Drammatico, Recensione

PORCI, GEISHE E MARINAI

Titolo OriginaleButa to guntan
NazioneGiappone
Anno Produzione1961
Durata108’

TRAMA

Il porto di Yokusuka, grazie alla base navale americana, vive di commerci vari, compresa la prostituzione. Una banda decide di far soldi comprando i rifiuti delle navi per un allevamento di maiali: fra essi c’è un ragazzo ingenuo, pungolato dalla fidanzata affinché abbandoni tutto e viva con lei una vita più sana.

RECENSIONI

La pellicola che rese noto all’estero il cinema di Shohei Imamura, al tempo stesso realistico e grottesco, duro ma con speranza (nel finale): a parte certe magnifiche soluzioni espressivo-tecniche ricorrenti nel suo cinema (il primo carrello all’indietro per le vie della perdizione di questo porto, il plongée sullo stupro, la pioggia incessante), è il testo insieme tragico, pessimista, edificante (senza mai edulcorare il Male) a colpire nel segno. Un’allegoria sferzante, che esorta il Giappone a trovare la propria strada (quando un bambino legge un’elegia del proprio paese, Imamura inquadra i maiali…) mentre lo ritrae ad arrabattarsi nel dopoguerra (e, in questo, ricorda le acri commedie all’italiana) e a imbastire un parco-giochi umiliante a beneficio degli americani: le prostitute che accusano la polizia militare di affamarle con le loro retate, gli uomini che si vestono da hawaiani, i tipici figuri loschi del regista (vedi Desiderio Inappagato) che cercano il colpo grosso, il degrado cui conduce la fame (di denaro, d’amore), l’acculturamento dove, invece che i Jefferson e i Lincoln, gli indigeni preferiscono imitare i gangster dei film hollywoodiani (ma Imamura non si accontenta mai di una verità e fa dire a un cinese: “Leva la maschera all’idealista e troverai un maiale”).

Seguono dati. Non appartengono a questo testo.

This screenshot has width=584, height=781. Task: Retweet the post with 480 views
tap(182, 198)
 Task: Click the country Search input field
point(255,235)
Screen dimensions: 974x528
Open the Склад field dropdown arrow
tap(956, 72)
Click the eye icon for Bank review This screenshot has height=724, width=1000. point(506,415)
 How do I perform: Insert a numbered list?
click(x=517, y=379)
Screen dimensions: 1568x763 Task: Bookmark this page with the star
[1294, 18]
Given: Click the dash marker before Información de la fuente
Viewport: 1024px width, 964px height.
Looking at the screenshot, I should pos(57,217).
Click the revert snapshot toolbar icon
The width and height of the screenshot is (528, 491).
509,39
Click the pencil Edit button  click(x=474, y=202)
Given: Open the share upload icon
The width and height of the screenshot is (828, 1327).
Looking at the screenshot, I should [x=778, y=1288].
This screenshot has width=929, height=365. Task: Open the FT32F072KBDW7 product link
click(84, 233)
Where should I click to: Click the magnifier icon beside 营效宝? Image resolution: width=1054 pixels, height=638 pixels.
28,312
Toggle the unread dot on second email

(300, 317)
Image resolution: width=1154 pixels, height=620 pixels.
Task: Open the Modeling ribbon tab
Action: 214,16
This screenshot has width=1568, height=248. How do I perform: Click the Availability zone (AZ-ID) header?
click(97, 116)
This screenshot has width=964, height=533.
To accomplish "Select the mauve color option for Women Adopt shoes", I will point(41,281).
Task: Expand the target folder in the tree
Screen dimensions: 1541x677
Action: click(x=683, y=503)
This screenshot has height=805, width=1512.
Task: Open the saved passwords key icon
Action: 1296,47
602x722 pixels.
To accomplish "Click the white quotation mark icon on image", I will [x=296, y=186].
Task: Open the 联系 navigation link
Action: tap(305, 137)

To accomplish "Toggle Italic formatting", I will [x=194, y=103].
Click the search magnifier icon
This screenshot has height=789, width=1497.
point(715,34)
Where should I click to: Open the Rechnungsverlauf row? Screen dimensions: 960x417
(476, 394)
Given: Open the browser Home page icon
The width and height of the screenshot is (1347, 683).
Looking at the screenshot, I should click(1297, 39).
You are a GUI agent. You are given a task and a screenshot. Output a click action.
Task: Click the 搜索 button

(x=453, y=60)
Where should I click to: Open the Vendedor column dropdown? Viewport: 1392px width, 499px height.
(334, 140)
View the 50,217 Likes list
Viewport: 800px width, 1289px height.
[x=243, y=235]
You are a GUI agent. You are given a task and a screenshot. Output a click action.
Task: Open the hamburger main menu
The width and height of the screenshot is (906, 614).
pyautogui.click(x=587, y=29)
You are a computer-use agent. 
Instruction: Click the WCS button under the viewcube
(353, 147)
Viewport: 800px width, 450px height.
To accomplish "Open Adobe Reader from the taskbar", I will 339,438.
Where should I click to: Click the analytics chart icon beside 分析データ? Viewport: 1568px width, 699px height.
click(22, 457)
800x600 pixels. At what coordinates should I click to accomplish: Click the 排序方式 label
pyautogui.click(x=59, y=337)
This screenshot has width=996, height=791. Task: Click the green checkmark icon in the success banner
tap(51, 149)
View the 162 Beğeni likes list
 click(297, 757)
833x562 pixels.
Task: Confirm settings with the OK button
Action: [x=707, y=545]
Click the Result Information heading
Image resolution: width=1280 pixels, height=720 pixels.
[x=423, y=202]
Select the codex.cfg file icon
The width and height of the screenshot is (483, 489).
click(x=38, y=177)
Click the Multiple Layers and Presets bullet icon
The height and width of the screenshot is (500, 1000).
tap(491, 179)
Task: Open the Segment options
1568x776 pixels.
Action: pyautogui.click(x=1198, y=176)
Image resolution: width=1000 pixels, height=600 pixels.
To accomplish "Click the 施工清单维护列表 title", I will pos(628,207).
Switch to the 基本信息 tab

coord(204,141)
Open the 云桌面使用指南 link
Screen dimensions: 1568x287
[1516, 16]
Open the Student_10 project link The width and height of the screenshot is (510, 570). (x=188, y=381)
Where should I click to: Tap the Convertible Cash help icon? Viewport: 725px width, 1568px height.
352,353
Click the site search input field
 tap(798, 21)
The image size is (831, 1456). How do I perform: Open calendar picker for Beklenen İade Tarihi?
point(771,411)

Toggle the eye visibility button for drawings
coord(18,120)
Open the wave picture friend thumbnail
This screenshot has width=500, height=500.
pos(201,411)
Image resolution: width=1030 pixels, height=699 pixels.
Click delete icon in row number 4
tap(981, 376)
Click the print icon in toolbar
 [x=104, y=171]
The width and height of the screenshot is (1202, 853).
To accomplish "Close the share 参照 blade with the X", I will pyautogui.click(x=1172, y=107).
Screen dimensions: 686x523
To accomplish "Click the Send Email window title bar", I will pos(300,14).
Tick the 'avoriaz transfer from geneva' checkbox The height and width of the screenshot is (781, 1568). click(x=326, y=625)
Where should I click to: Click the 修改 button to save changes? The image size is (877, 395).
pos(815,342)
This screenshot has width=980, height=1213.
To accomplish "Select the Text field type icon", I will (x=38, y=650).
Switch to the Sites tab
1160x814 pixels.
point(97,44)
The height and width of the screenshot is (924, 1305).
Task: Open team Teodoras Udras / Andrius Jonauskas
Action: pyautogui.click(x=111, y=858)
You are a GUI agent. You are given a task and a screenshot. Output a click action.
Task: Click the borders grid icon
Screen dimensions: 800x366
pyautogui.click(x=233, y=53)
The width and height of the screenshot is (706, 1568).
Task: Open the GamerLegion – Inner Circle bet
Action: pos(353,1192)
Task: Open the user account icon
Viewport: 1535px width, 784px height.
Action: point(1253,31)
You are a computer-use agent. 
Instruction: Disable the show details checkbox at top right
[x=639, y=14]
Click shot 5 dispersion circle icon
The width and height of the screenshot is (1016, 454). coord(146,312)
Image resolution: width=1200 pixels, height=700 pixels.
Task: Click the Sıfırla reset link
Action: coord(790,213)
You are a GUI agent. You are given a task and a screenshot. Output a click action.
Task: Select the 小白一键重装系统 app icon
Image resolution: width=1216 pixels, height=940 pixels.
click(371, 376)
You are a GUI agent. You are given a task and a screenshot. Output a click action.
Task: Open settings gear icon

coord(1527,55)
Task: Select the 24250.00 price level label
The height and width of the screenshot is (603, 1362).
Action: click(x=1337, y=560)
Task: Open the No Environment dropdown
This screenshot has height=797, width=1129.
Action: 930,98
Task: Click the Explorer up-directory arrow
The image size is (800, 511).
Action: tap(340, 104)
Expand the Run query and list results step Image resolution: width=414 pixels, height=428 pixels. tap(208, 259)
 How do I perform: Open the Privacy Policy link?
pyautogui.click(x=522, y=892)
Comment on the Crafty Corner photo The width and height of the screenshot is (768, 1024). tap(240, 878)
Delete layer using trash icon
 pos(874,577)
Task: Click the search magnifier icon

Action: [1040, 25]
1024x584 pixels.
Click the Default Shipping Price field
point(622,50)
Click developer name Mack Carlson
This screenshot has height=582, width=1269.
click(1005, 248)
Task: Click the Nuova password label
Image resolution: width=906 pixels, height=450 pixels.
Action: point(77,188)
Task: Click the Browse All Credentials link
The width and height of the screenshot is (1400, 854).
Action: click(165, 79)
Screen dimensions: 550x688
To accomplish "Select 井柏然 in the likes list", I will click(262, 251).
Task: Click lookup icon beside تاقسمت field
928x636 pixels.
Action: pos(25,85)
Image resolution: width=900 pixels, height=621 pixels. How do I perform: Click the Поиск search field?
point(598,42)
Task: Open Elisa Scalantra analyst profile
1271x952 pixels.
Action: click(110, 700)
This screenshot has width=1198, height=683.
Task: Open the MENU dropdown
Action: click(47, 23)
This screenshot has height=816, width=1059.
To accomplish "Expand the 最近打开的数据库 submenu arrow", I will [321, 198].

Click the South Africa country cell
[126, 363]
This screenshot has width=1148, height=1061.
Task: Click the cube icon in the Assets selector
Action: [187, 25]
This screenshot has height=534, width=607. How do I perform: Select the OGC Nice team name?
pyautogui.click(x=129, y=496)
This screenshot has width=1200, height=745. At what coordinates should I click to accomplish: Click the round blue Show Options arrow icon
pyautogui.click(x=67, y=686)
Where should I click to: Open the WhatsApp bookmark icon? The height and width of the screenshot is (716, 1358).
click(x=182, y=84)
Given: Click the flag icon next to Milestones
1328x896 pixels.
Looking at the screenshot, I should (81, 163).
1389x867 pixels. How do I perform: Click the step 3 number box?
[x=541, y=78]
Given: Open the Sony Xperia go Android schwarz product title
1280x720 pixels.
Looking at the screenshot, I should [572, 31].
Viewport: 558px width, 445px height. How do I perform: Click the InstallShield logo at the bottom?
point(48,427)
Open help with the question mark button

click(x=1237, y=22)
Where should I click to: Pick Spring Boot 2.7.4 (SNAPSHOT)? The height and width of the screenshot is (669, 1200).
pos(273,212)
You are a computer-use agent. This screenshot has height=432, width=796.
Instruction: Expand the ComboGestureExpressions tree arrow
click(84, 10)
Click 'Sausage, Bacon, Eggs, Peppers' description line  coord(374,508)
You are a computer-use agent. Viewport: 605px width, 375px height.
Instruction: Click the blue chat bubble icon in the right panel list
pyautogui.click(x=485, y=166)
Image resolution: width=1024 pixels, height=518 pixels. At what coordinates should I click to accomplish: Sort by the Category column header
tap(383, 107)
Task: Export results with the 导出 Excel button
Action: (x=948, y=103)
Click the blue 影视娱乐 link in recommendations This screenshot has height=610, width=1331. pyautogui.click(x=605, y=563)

Nei suoi primi film, l’autore lavorava spesso con gli stessi attori e ripercorreva gli stessi temi (ad esempio, quello della donna che tenta di raddrizzare la via del compagno irresponsabile) e stilemi (riempire il racconto di personaggi, dettagli ed eventi) e, in quelli migliori, la sua iconoclastia e vena anticonvenzionale lo portavano a girare scene potentissime, memorabili: qui ci sono, almeno, quella in cui i maiali invadono lo schermo (di una potenza simbolica immane) e il doloroso finale. Unica pecca, la direzione degli interpreti, a volte troppo caricata sul versante comico.